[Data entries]
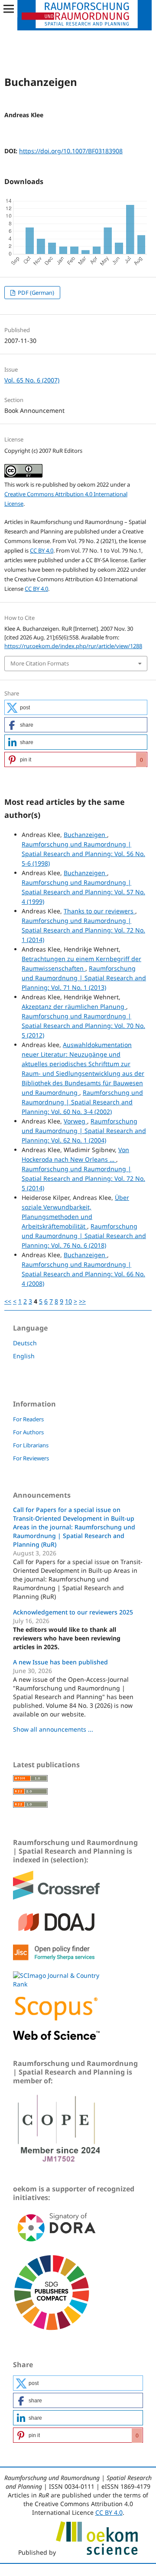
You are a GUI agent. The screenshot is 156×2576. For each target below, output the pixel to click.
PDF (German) (35, 292)
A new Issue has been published (60, 1662)
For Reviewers (31, 1458)
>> (82, 1301)
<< (7, 1301)
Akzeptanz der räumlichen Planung (74, 1006)
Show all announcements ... (53, 1729)
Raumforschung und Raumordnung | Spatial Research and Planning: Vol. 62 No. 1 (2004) (84, 1130)
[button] (75, 707)
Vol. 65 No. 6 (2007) (31, 380)
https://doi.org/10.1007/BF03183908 (71, 151)
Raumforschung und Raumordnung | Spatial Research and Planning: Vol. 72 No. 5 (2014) (83, 1178)
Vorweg (75, 1121)
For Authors (28, 1432)
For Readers (28, 1419)
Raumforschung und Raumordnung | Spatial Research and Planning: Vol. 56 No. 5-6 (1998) (83, 853)
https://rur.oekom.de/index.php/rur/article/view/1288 (73, 646)
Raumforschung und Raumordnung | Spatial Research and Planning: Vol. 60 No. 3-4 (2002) (82, 1102)
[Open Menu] (8, 8)
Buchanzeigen (85, 834)
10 (68, 1301)
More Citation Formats (39, 663)
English (24, 1356)
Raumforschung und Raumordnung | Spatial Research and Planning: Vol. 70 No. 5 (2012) (83, 1025)
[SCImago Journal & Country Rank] (56, 1984)
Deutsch (25, 1343)
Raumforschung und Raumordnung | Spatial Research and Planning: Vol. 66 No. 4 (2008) (83, 1274)
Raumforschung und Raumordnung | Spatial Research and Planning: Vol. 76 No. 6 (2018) (84, 1235)
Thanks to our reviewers (99, 911)
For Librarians (31, 1445)
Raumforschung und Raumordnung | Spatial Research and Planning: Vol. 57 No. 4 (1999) (83, 892)
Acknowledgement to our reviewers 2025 (73, 1612)
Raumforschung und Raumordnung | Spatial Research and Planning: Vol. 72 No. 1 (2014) (83, 930)
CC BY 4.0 (41, 550)
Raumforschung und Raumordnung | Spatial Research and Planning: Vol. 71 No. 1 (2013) (84, 978)
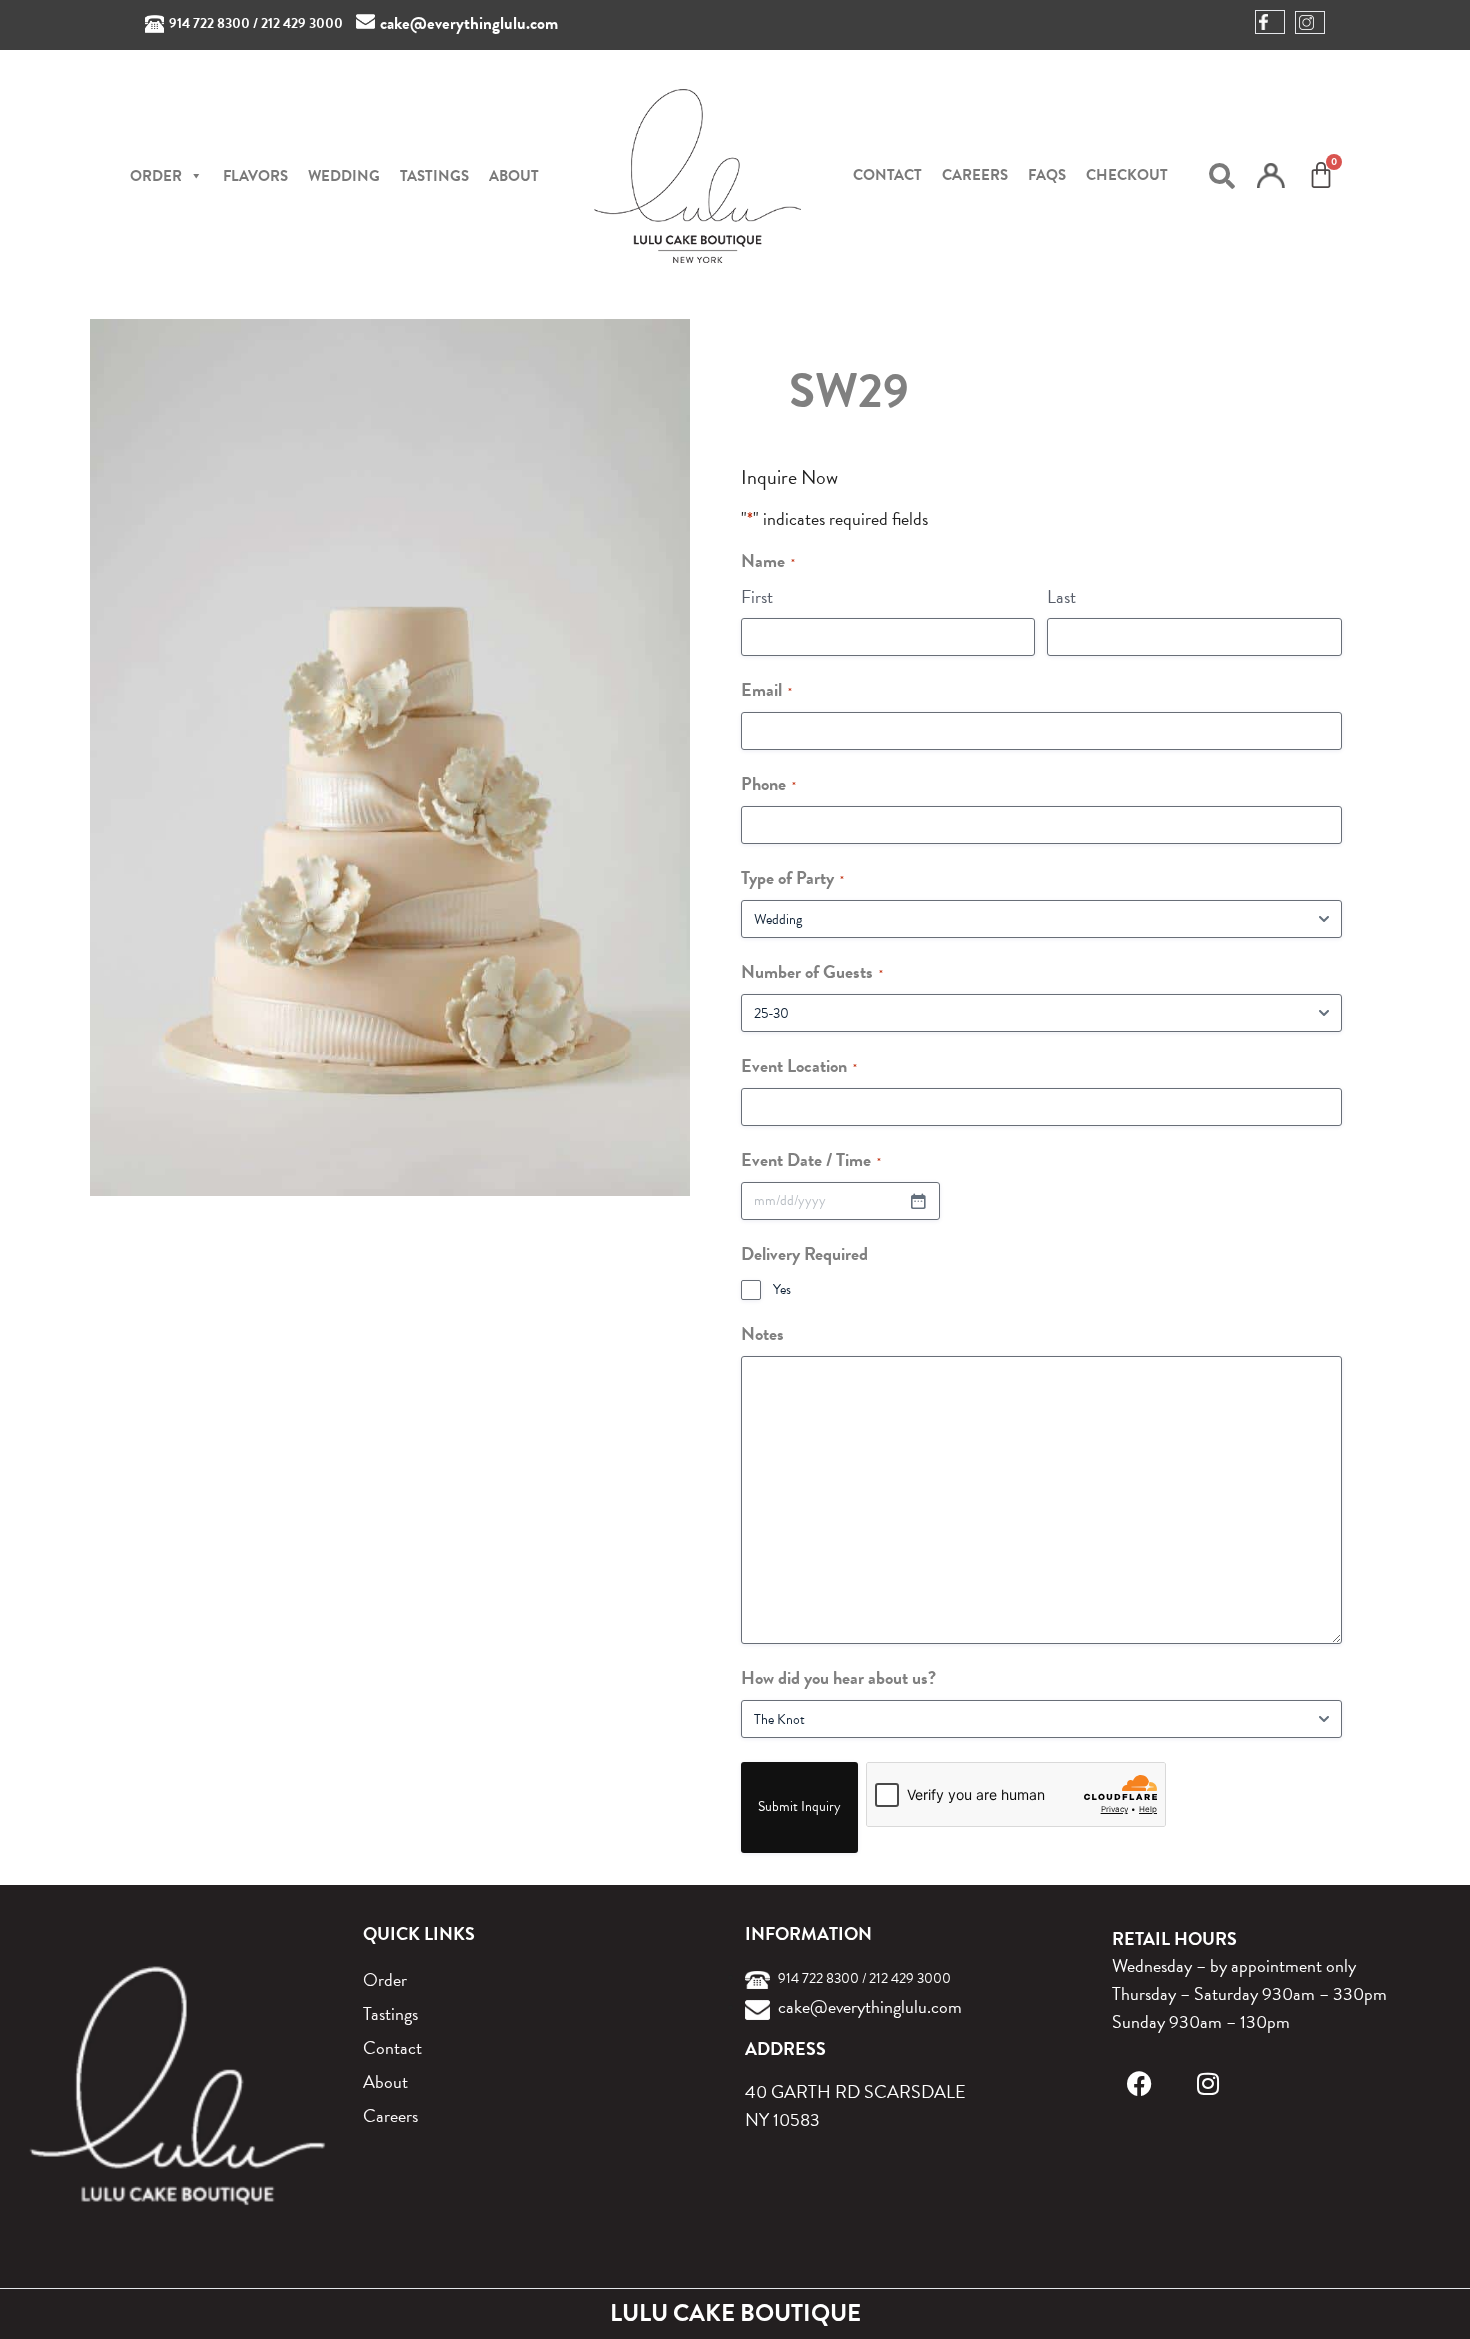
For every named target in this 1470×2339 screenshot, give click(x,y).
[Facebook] (1139, 2083)
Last (1061, 596)
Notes (762, 1333)
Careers (975, 175)
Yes (782, 1290)
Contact (887, 175)
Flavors (255, 176)
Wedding (344, 176)
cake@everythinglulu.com (469, 23)
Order (385, 1979)
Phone (768, 783)
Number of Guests (812, 971)
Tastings (434, 176)
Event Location (799, 1065)
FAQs (1047, 175)
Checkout (1127, 175)
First (757, 596)
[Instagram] (1207, 2083)
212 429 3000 (302, 23)
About (514, 176)
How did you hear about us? (838, 1677)
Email (766, 689)
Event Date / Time (811, 1159)
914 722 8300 (209, 23)
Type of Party (792, 877)
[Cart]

**WHAT YOU HAVE TO DO**: Which lines in the data above hold the string "click"? Return each of them.

**RESPONSE BELOW**:
You are a GUI agent. The screenshot is 156×2576. For each target below, output the pixel to click.
For every named target in this 1470×2339 screenshot, give click(x,y).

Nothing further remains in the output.